そこへ外からリンダとアルスの話し声が聞こえてきて、ずっと聞き耳を立てていたのだった。
「リンダめぇ〜…マロの事を“豚”じゃとぉ?あれだけ目をかけてやったと言うのに…許せぬ!!」
怒り狂った彼は武器を手に取りテントを飛び出した。
「待てえぇいっ!!!」
「な…何だ!?」
「ア…アクシミリアン様ぁ…っ!!?」
「あらあらぁ〜、どうしましょう?」
三人の前には、鋼鉄の棍棒を握り締め、鬼のような形相で立ち尽くすアクシミリアンの姿があった。
だがアルスも一部では『流星』と異名を取る歴戦の戦士。とっさにサフィアとリンダの前に出て、アクシミリアンと対峙する。
「アルス!リンダ!話は聞かせてもらったでおじゃる!!マロを侮辱した罪、その命でもって償ってもらうでおじゃるっ!!!」
「ア…アクシミリアン様ぁ、どうかお許しくださいぃ〜っ!!!」
リンダはその場にへたり込んで全身をガクガク震わせながら許しを請う。
「黙れっ!!今さら謝っても無駄じゃあっ!!!」
「ヒイィ…ッ!!!?」
シャアァ〜…その気迫に思わず小便を漏らすリンダ。
アルスは黙って刀に手をかける。
爵位を持つ2人の領主が互いの武器を手に向かい合うという緊急事態。
サフィアはアルスの実力を知っていたから別に動揺していなかったが、リンダはもう人生の終わりを覚悟していた。

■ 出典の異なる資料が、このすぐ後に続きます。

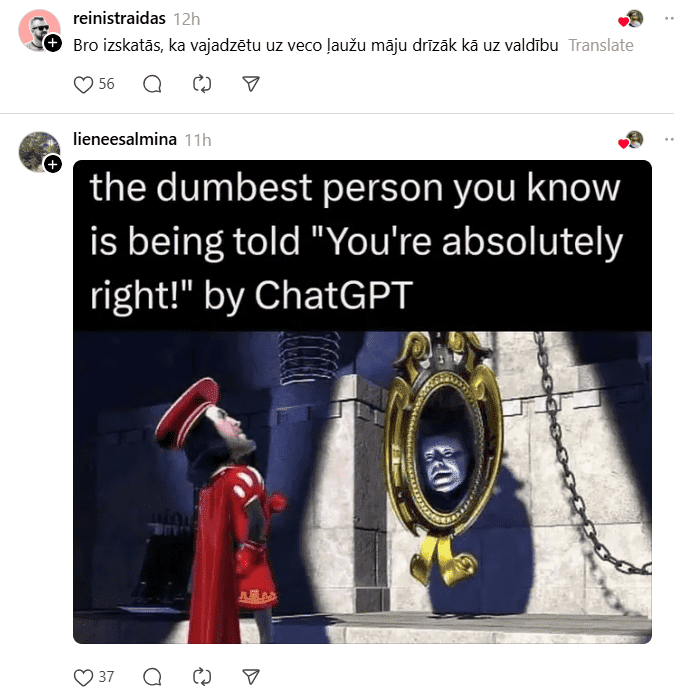
Task: Translate the Latvian comment text
Action: (601, 45)
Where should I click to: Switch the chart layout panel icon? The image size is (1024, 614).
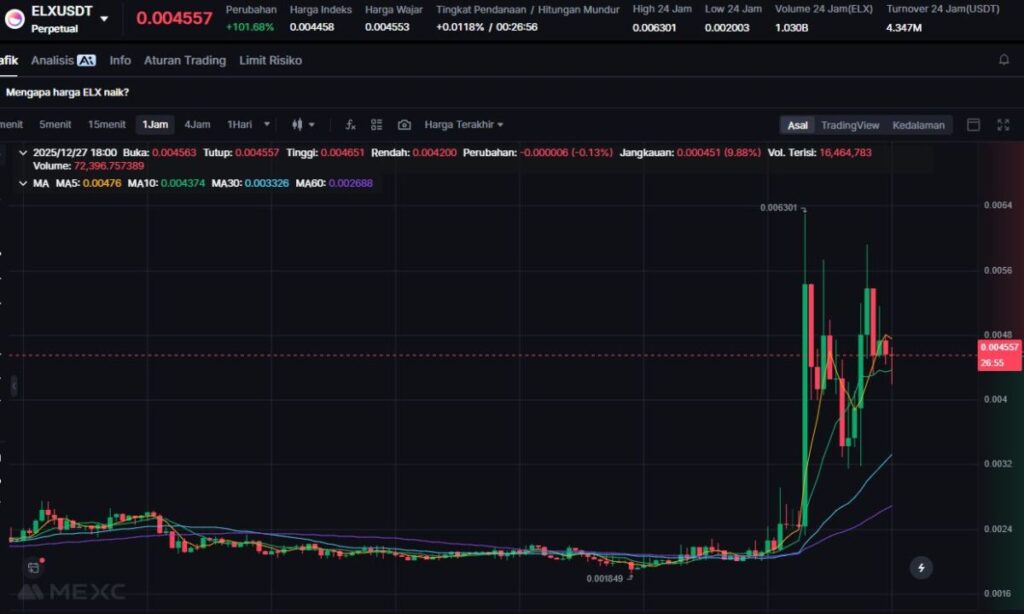tap(973, 125)
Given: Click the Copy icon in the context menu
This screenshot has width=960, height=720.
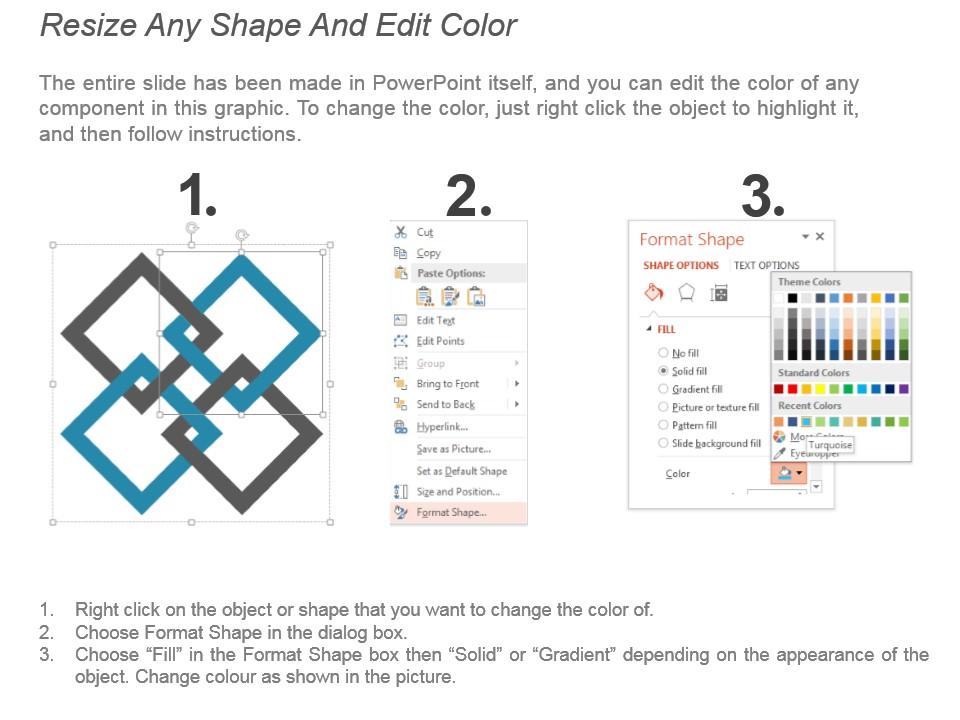Looking at the screenshot, I should pos(401,253).
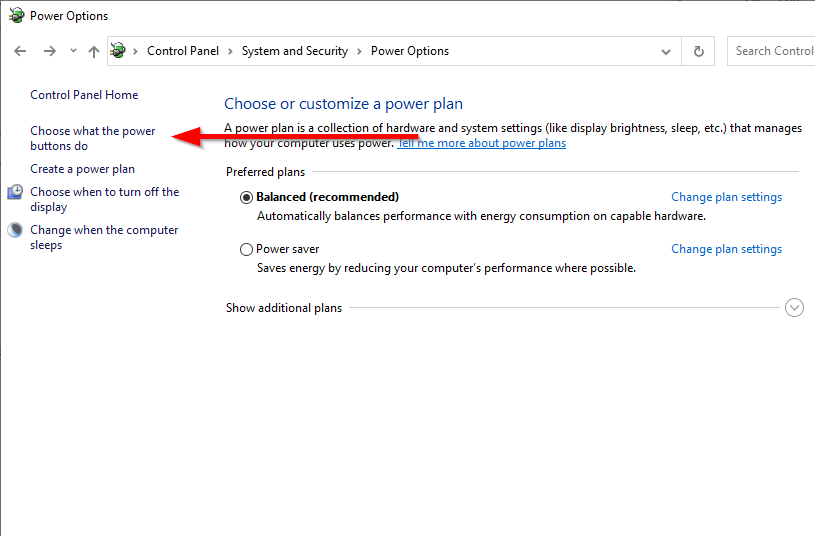
Task: Select the Power saver plan
Action: click(x=247, y=249)
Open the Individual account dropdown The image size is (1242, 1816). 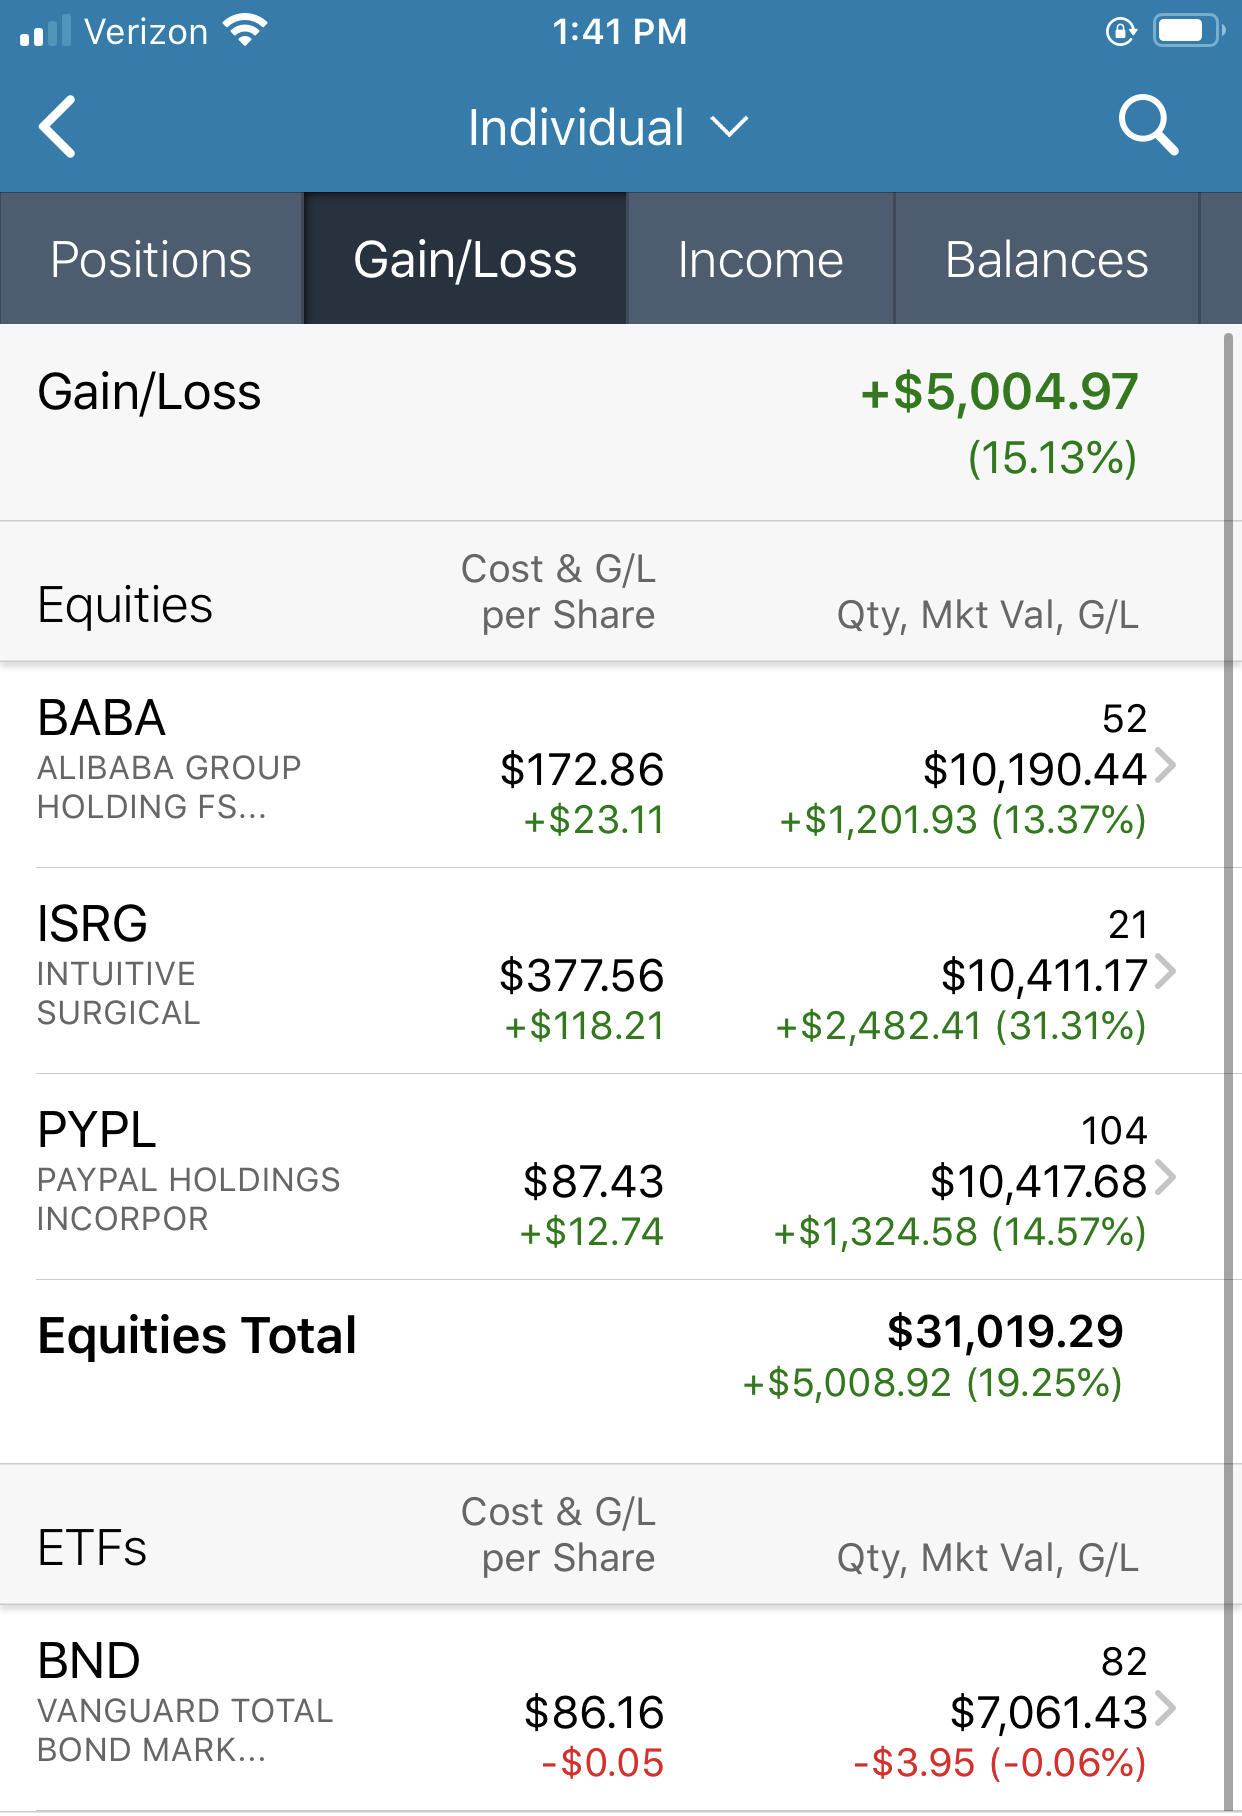[608, 128]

「アクシミリアン様はかつて大力無双の豪傑で『クラッシャー』の異名を取っていたそうです〜。ただ高貴な出自ゆえ、あまり表に出さないようになさっていたんすよ〜」
サフィアが言う。
「その通り!!かつてクラッシャーと呼ばれたマロの怪力で貴様のような成り上がり者、一ひねりにしてやるでおじゃる!!!はあああっ!!!!」
両手に握った棍棒を構えたアクシミリアンが突進してきた。
ビュン…ッ!!
その肥満体からは想像も付かない速さで、重い鋼鉄の棍棒を一閃させる。
「…っ!!?」
アルスは驚いた。
彼も棍棒や大斧を使う強力の士は何度も相手してきただけに、そうした相手の攻撃がどんなものかが感覚で識っていた。
だがアクシミリアンの一撃はその誰よりも素早いものだったのだのだ。
しかしそこは『流星』、彼も素早くその一撃を避けた。
大地を叩いた鋼鉄棍棒を、アクシミリアンは素早く振り上げて次の一撃に向かう。